Assigned task 1:
In the December essay, when did the sugar maples finally turn golden this year?
Assigned task 2:
From the December essay, extract the passage word for word, from "The day breaks" up to and including "its own light.".

### Source text

Ode to a Dark Season

Fall Week 12

The day breaks with little help from birds.

Aldo Leopold, A Sand County Almanac

To walk in any well-managed forest during December is to confront the inevitability of death.

This is the month of blank, lowering skies, when the last of the leaves lift and drift into a drizzly wind. Seasonal cues aren’t always reliable in this changing climate, when heat so often clings through the fall, and I feared there would be no color at all this year. I was wrong. The sugar maples went golden at last, though not in October. This year they glowed against gray November skies, each leaf giving off its own light.

The understory at the park has died back now, and the contours of the land are evident once more. In December I can see the places where rainwater flows downhill to find Otter Creek, then the Little Harpeth River, and someday—winding through the Mississippi River watershed—the Gulf of Mexico. In summer, the forest keeps the journey of rainwater a secret, tucks it away under a tangle of green, just as it keeps hidden all the songbird nests that are so visible now against a pewter sky.

The birds themselves have largely fallen silent, their summertime music giving way to sharper calls of warning whenever a hawk is near. The hawks are always hunting on these cloudy days when they can fly without casting a shadow, but the chipmunks hear the blue jays’ warning jeer and take note. They stand upright, their forefeet clutched to their chests, to take up the cry. Soon the quiet trees are echoing with an unearthly sound that always seems far too loud to have emerged from chipmunk lips.

A late autumn drizzle transforms the woods into an astonishment, but almost everything else about this time of year feels mournful to me. Perhaps because this is the season when my father’s cancer stopped responding to treatment, and when, a decade later, my beloved mother-in-law entered hospice care. Perhaps it is only because I am growing older myself. I feel the throb of time more acutely with every passing autumn.

######
### Data supplied

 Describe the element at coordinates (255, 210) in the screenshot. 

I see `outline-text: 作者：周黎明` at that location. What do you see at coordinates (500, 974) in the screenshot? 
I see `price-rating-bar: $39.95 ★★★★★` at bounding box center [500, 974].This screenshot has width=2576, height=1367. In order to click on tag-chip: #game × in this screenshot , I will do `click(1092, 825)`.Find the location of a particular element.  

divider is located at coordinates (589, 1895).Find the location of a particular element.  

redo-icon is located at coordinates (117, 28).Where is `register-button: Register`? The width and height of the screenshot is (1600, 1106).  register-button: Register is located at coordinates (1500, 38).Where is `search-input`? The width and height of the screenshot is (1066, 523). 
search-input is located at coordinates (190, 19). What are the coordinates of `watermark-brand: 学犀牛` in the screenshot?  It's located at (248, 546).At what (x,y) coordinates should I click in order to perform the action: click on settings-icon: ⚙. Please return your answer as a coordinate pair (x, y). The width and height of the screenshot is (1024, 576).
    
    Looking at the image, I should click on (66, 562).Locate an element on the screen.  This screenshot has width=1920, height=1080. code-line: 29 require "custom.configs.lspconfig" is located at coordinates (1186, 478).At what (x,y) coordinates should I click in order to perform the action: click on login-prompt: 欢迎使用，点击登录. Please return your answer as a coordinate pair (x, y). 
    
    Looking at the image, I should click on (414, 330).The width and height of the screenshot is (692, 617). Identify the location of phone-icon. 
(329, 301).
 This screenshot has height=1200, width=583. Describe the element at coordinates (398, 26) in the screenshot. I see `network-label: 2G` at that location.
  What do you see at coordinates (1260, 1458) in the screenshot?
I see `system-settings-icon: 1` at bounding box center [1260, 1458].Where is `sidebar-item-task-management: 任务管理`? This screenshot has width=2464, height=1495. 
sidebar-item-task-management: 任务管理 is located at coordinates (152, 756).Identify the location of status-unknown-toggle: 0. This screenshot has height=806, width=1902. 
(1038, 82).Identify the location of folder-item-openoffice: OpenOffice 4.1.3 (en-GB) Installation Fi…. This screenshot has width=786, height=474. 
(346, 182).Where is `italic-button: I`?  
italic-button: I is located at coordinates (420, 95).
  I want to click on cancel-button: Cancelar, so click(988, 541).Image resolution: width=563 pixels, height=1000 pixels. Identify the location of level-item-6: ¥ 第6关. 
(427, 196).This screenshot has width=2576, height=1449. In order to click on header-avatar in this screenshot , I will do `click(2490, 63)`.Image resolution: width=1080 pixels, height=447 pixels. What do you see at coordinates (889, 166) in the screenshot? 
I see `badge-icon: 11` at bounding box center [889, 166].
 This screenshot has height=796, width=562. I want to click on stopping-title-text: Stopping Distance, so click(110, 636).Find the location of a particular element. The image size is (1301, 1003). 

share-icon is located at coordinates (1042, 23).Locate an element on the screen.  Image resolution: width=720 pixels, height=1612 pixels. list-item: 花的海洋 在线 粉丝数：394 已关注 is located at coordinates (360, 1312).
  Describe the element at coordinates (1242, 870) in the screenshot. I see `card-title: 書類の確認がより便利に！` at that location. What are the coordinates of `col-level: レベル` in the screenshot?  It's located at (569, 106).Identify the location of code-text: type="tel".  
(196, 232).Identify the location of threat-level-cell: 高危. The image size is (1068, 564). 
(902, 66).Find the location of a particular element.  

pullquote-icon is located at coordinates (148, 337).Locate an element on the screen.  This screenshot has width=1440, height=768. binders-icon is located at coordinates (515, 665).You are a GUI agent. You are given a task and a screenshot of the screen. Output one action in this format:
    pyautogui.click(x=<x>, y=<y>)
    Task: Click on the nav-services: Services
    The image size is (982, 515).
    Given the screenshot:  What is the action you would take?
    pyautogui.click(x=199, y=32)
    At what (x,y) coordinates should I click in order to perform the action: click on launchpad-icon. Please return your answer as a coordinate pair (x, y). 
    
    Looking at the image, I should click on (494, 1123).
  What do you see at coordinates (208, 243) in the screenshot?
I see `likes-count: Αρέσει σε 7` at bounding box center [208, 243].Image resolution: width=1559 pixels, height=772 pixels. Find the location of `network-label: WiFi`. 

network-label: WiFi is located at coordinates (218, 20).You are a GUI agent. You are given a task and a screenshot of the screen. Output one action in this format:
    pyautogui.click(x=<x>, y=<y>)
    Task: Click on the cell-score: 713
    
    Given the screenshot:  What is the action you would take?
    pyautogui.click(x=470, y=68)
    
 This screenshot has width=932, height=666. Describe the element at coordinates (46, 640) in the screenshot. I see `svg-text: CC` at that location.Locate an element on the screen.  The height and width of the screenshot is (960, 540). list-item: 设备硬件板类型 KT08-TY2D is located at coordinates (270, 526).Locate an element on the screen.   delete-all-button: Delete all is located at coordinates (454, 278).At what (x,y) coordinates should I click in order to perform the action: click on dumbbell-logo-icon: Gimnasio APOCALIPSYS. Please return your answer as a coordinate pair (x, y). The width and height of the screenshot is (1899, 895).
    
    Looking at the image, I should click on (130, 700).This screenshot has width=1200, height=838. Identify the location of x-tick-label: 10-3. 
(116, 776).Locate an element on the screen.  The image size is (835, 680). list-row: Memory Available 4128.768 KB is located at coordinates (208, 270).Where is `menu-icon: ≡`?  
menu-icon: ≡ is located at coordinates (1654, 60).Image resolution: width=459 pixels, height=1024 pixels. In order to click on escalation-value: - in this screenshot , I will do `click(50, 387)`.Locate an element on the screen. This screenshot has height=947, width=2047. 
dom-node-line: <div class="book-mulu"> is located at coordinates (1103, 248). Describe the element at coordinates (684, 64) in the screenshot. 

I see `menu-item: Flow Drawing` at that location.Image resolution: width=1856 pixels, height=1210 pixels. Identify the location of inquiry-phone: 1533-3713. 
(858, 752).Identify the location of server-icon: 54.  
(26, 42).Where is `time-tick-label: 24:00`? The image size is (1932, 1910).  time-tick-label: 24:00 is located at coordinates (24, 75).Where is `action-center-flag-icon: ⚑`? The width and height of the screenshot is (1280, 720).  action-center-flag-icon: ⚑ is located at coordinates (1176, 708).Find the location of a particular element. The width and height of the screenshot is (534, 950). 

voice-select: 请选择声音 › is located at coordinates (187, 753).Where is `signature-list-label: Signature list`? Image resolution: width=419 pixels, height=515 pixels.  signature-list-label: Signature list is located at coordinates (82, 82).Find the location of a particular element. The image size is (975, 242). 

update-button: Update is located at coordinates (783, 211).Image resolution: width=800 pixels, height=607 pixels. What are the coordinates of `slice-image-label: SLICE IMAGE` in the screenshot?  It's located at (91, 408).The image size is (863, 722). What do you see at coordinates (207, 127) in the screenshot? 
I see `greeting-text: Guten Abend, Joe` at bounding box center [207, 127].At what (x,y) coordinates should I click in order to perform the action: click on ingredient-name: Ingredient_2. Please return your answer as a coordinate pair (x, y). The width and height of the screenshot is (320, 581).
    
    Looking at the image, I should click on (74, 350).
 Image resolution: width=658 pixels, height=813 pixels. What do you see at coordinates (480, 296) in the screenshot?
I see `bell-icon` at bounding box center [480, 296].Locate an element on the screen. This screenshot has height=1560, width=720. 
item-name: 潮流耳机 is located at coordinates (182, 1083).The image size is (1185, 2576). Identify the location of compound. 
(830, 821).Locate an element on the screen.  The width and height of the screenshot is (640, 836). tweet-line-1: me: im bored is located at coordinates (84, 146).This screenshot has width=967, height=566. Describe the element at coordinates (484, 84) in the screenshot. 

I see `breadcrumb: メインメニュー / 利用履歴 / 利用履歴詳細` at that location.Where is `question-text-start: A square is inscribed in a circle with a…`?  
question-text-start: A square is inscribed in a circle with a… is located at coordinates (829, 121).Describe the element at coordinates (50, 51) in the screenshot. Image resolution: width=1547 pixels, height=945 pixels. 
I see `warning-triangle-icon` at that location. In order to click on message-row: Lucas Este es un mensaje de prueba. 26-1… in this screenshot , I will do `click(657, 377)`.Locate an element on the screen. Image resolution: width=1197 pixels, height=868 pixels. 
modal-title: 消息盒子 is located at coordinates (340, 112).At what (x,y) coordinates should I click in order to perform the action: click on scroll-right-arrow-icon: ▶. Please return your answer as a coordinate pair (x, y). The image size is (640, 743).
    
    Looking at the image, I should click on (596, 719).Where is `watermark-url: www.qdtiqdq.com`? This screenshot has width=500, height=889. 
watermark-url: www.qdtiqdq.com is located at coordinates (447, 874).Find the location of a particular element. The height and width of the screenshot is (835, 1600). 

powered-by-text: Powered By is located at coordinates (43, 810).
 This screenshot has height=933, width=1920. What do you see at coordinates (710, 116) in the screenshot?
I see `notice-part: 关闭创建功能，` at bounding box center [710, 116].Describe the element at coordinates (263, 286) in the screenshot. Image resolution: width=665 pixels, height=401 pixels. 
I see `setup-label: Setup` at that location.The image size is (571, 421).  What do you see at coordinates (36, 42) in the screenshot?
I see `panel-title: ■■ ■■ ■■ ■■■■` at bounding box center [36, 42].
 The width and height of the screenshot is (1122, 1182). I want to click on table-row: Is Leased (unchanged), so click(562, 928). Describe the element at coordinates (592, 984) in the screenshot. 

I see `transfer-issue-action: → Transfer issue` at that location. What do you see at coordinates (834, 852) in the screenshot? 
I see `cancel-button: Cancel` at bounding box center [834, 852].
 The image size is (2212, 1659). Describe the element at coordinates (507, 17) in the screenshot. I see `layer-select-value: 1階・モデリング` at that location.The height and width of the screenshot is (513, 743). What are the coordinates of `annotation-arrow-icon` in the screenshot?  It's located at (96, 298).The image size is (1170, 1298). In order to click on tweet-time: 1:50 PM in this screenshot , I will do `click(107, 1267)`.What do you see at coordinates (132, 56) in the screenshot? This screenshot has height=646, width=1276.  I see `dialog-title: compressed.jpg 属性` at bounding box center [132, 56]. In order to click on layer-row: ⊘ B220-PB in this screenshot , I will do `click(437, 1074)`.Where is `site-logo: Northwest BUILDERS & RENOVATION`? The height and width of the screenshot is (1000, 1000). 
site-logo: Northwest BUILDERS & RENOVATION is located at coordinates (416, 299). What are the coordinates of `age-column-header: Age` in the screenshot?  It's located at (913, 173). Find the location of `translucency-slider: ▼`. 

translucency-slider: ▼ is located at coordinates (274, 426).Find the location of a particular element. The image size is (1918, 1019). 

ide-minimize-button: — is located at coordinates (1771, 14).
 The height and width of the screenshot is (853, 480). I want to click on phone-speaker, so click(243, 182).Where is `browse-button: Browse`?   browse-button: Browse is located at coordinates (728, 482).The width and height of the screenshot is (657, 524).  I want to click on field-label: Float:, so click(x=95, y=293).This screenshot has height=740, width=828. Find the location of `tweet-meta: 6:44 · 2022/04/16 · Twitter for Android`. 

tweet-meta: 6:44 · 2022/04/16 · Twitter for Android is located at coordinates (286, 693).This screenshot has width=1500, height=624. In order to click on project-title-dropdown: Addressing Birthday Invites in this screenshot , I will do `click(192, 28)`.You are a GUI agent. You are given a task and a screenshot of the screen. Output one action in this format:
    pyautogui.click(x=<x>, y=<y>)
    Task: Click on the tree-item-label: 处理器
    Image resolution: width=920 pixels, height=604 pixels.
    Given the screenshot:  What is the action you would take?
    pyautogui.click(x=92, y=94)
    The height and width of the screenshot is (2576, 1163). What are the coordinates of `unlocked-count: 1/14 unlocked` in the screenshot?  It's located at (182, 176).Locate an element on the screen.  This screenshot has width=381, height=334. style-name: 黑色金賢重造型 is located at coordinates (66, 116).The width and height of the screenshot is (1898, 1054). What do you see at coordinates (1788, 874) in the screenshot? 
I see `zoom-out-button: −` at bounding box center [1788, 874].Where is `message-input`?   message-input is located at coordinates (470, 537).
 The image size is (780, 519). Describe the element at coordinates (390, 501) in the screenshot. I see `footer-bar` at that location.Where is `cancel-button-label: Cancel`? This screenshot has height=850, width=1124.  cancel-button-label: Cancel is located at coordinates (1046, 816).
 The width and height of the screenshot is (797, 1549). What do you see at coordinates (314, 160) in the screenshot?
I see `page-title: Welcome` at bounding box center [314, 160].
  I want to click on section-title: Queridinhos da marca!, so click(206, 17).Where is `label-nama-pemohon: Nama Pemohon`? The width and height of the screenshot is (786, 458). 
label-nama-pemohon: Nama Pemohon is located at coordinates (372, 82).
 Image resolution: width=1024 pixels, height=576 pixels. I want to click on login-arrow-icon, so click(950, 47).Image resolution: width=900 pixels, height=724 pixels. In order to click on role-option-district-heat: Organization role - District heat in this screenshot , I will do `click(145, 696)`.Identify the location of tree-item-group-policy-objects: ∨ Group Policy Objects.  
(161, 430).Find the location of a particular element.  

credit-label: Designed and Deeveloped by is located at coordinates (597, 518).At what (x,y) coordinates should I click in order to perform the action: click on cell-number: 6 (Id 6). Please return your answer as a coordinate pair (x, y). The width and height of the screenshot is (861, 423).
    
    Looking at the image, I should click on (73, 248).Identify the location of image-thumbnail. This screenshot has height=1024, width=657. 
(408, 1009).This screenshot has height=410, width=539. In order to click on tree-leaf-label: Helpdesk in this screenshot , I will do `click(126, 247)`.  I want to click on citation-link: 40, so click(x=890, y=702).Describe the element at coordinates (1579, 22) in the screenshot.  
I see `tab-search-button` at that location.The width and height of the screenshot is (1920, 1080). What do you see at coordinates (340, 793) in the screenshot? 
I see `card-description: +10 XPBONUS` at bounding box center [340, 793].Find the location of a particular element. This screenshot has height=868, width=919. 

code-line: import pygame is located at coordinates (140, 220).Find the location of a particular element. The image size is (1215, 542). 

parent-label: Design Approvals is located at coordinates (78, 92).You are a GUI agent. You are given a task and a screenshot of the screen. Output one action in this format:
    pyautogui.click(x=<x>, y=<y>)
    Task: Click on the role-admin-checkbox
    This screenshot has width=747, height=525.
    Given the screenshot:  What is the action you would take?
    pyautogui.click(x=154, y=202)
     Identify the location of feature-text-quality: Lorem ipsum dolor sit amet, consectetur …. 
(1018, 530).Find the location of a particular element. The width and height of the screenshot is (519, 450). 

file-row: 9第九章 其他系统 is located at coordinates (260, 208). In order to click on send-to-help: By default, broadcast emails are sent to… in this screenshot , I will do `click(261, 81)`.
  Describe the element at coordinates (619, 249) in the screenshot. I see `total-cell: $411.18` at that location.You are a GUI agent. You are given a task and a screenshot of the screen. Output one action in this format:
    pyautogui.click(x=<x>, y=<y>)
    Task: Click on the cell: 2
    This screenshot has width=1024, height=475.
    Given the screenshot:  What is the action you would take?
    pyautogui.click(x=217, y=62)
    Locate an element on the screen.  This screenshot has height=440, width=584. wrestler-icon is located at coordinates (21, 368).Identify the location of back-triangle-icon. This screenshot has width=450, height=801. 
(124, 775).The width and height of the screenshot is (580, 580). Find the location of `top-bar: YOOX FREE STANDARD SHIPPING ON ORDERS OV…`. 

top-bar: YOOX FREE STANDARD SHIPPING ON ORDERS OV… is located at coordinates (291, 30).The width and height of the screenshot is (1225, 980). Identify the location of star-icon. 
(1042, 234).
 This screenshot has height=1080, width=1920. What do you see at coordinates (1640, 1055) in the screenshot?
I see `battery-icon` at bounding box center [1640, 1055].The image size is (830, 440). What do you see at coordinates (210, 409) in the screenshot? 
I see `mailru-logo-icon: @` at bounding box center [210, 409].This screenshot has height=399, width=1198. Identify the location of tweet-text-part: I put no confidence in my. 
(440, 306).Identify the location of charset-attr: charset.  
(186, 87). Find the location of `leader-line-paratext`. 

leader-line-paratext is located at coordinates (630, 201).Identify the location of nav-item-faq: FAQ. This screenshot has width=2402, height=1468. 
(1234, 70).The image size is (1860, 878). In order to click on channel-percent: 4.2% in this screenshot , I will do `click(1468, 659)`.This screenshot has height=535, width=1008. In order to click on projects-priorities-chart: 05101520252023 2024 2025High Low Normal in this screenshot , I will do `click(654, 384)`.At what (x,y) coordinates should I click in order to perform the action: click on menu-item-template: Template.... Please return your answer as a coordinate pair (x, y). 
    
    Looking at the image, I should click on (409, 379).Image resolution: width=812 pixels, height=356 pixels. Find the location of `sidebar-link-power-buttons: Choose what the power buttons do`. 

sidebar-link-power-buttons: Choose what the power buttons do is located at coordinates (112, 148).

######

Task answer 1:
In November, not October.

Task answer 2:
The day breaks with little help from birds.

Aldo Leopold, A Sand County Almanac

To walk in any well-managed forest during December is to confront the inevitability of death.

This is the month of blank, lowering skies, when the last of the leaves lift and drift into a drizzly wind. Seasonal cues aren’t always reliable in this changing climate, when heat so often clings through the fall, and I feared there would be no color at all this year. I was wrong. The sugar maples went golden at last, though not in October. This year they glowed against gray November skies, each leaf giving off its own light.